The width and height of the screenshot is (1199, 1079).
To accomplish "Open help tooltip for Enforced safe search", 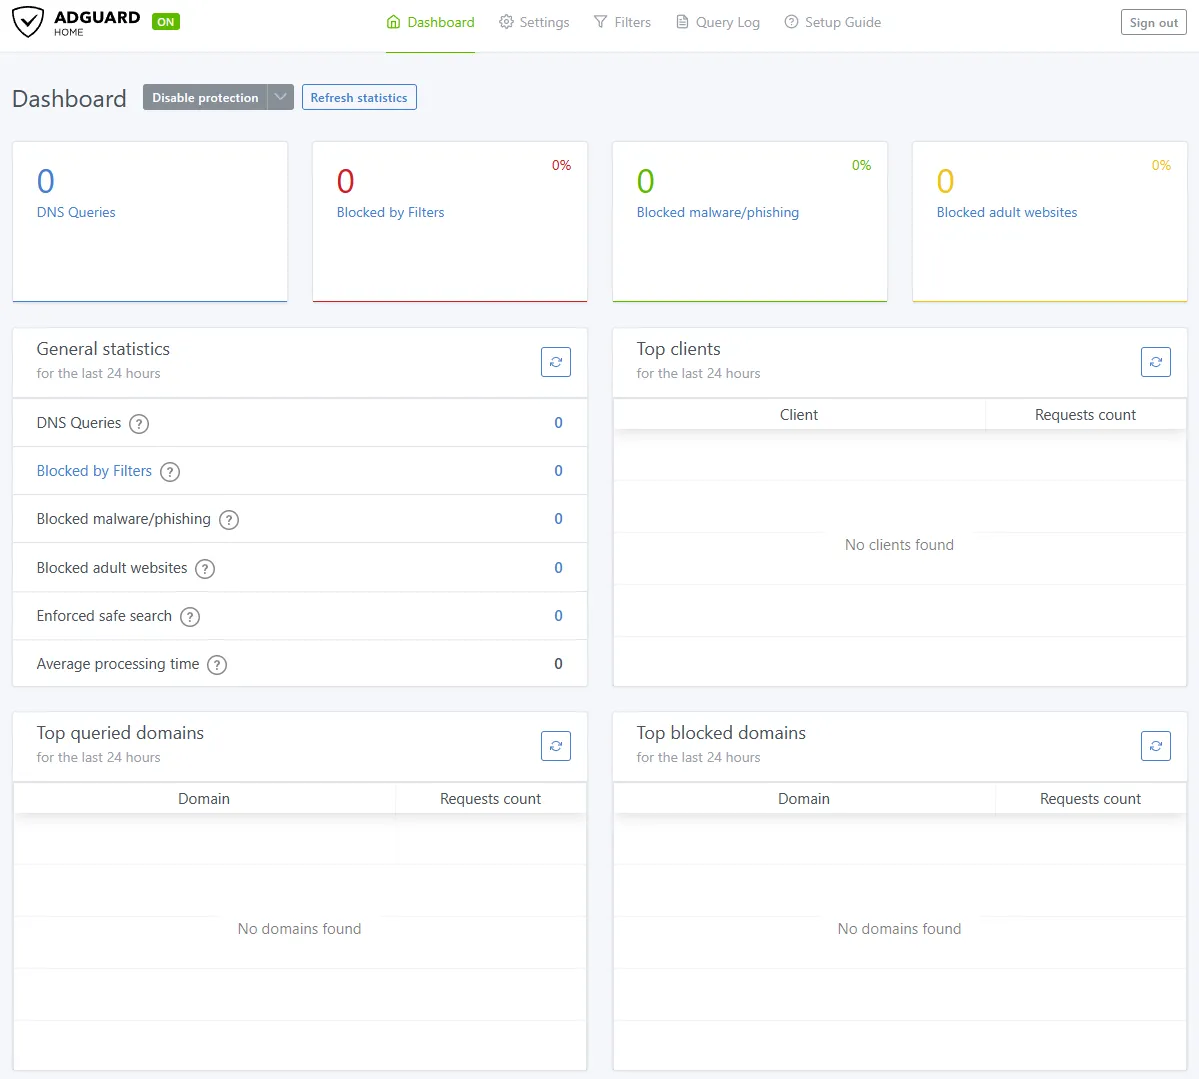I will (x=190, y=616).
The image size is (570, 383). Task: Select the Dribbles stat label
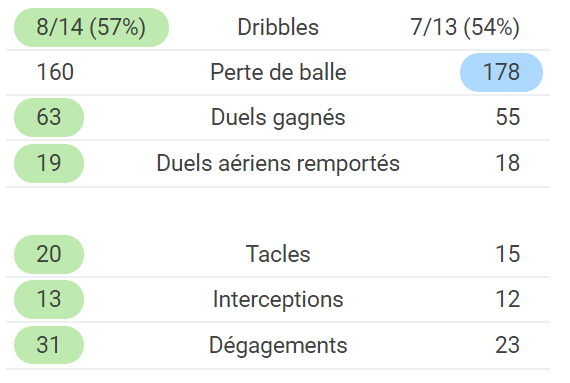(x=278, y=28)
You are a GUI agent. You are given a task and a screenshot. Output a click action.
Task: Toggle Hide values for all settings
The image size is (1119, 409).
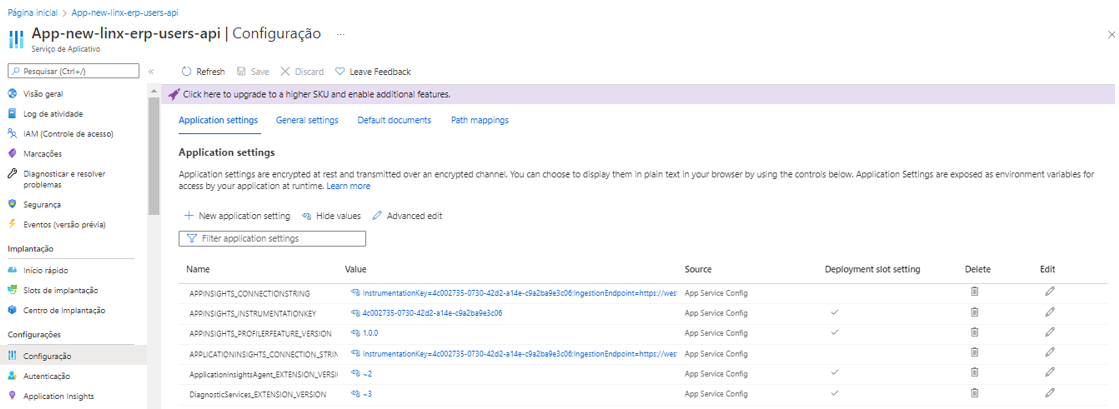point(331,216)
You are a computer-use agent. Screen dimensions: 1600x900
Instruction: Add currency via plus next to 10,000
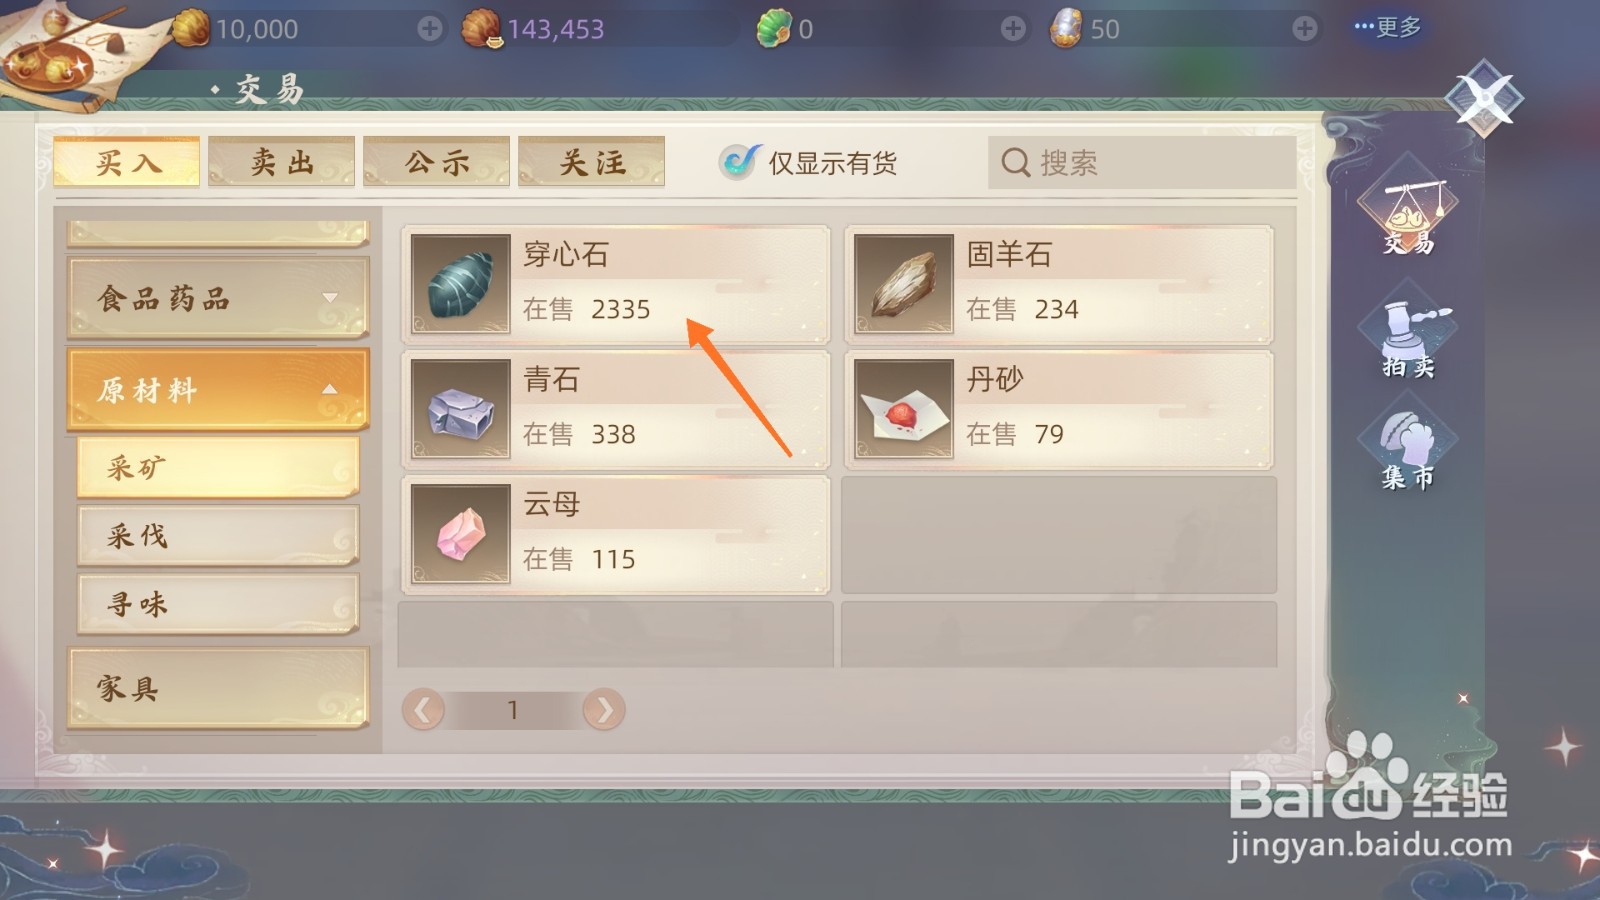point(430,29)
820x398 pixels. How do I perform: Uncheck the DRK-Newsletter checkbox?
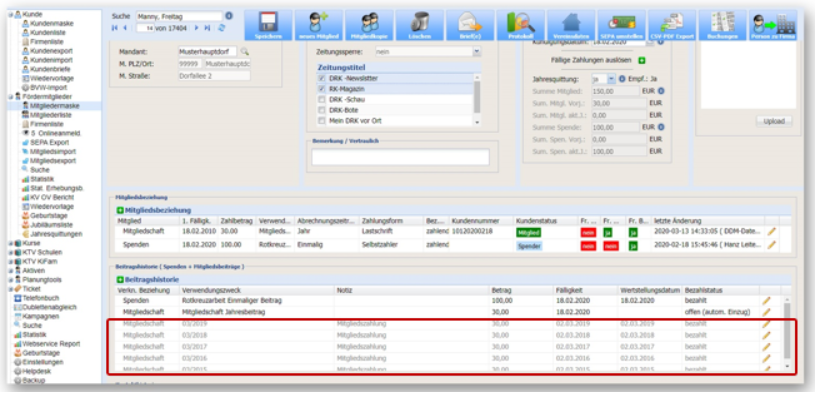322,78
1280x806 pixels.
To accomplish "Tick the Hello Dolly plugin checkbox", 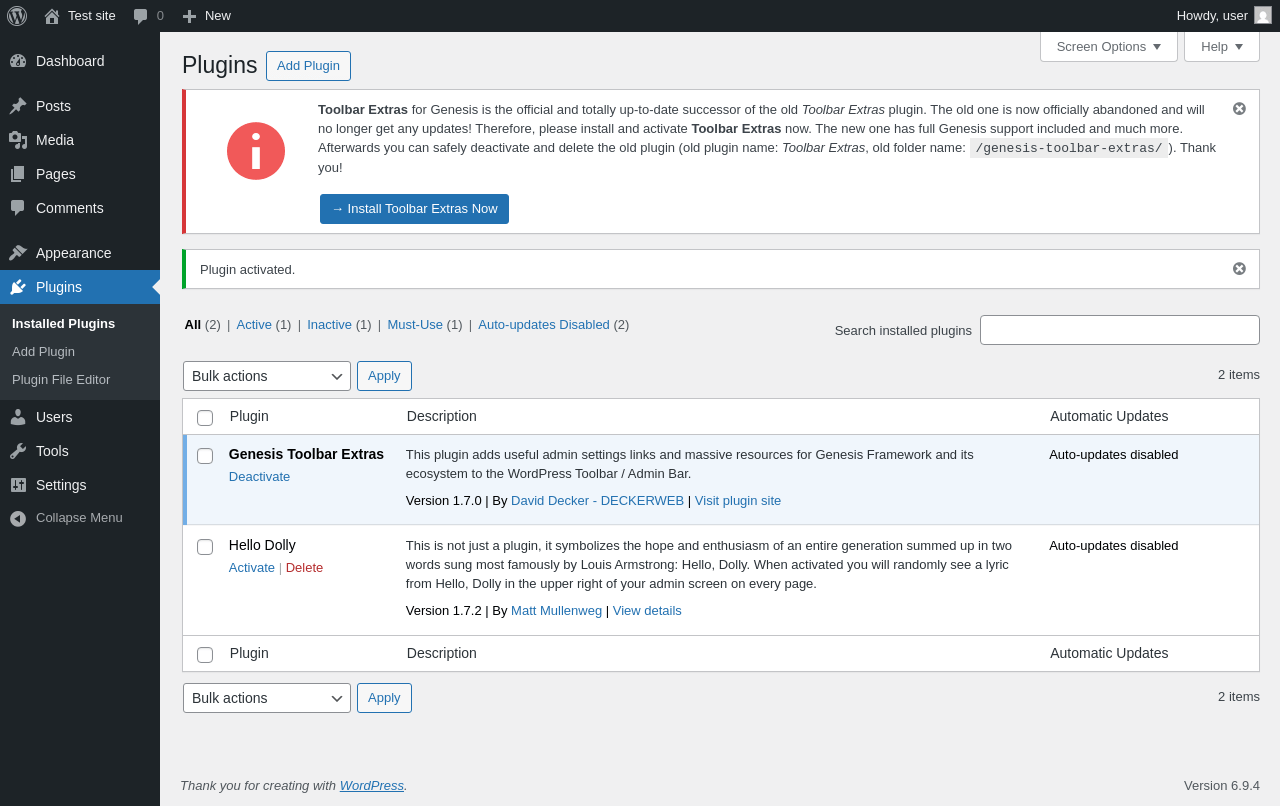I will point(205,547).
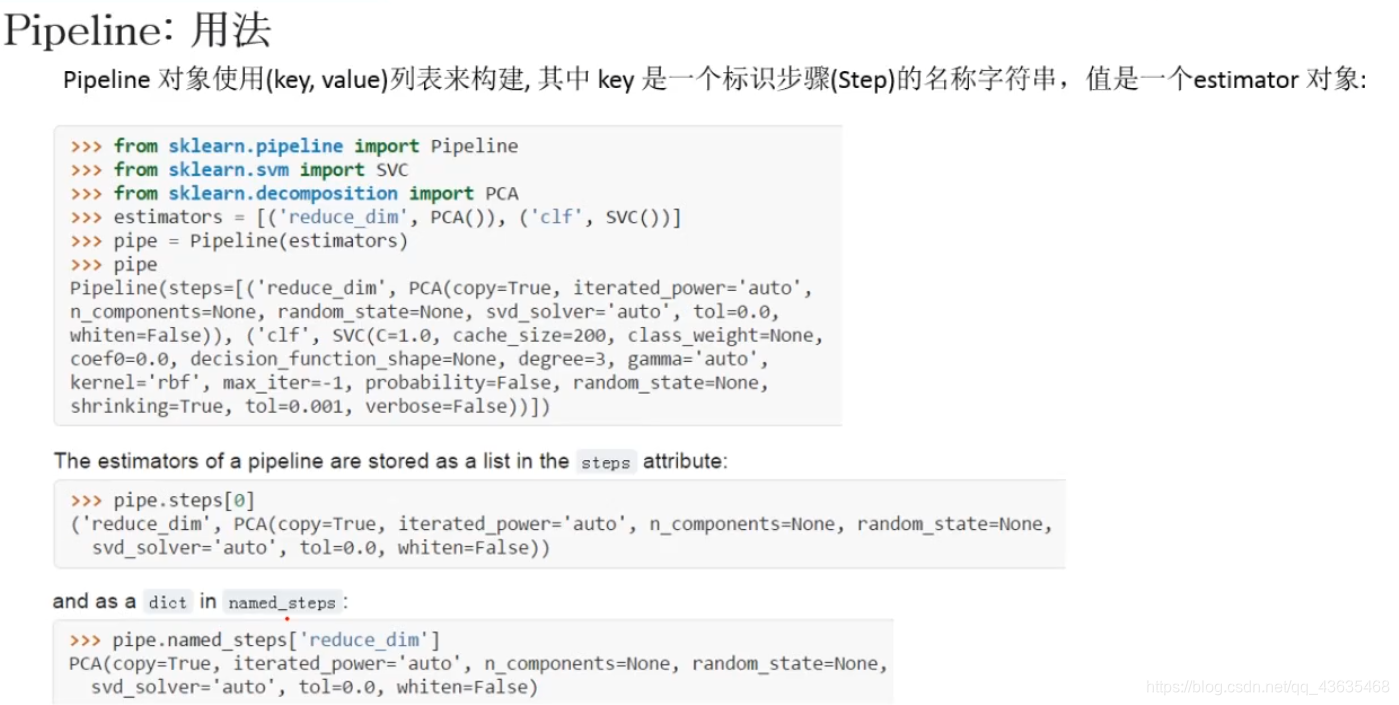Click the Chinese description sentence about Pipeline

[x=714, y=79]
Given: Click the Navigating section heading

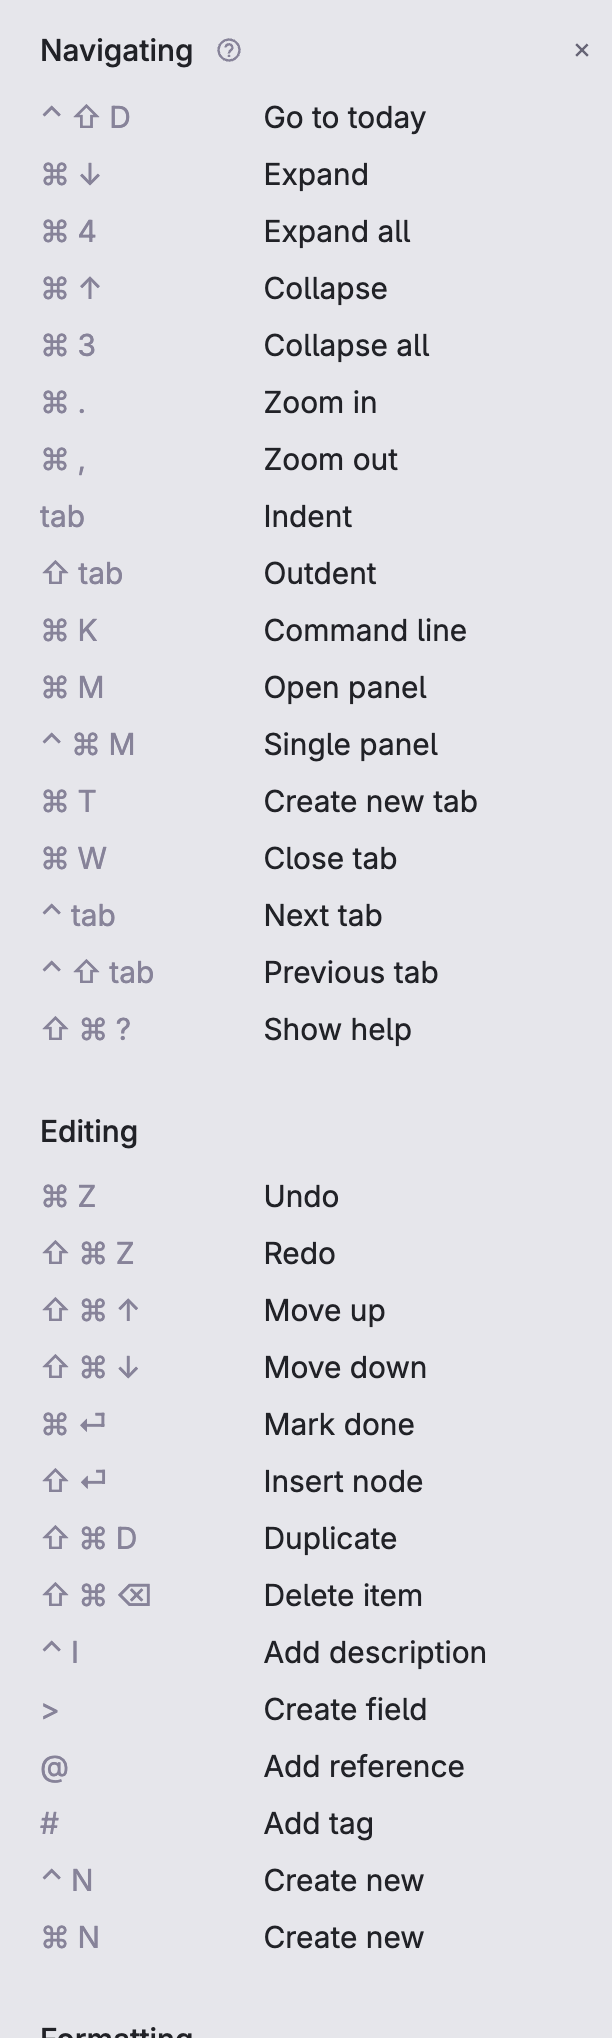Looking at the screenshot, I should [x=116, y=50].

☆ ☆ ☆ ☆ ☆

** Your goal **
Please give only the count of lines above containing "agent".

** Exercise result **
2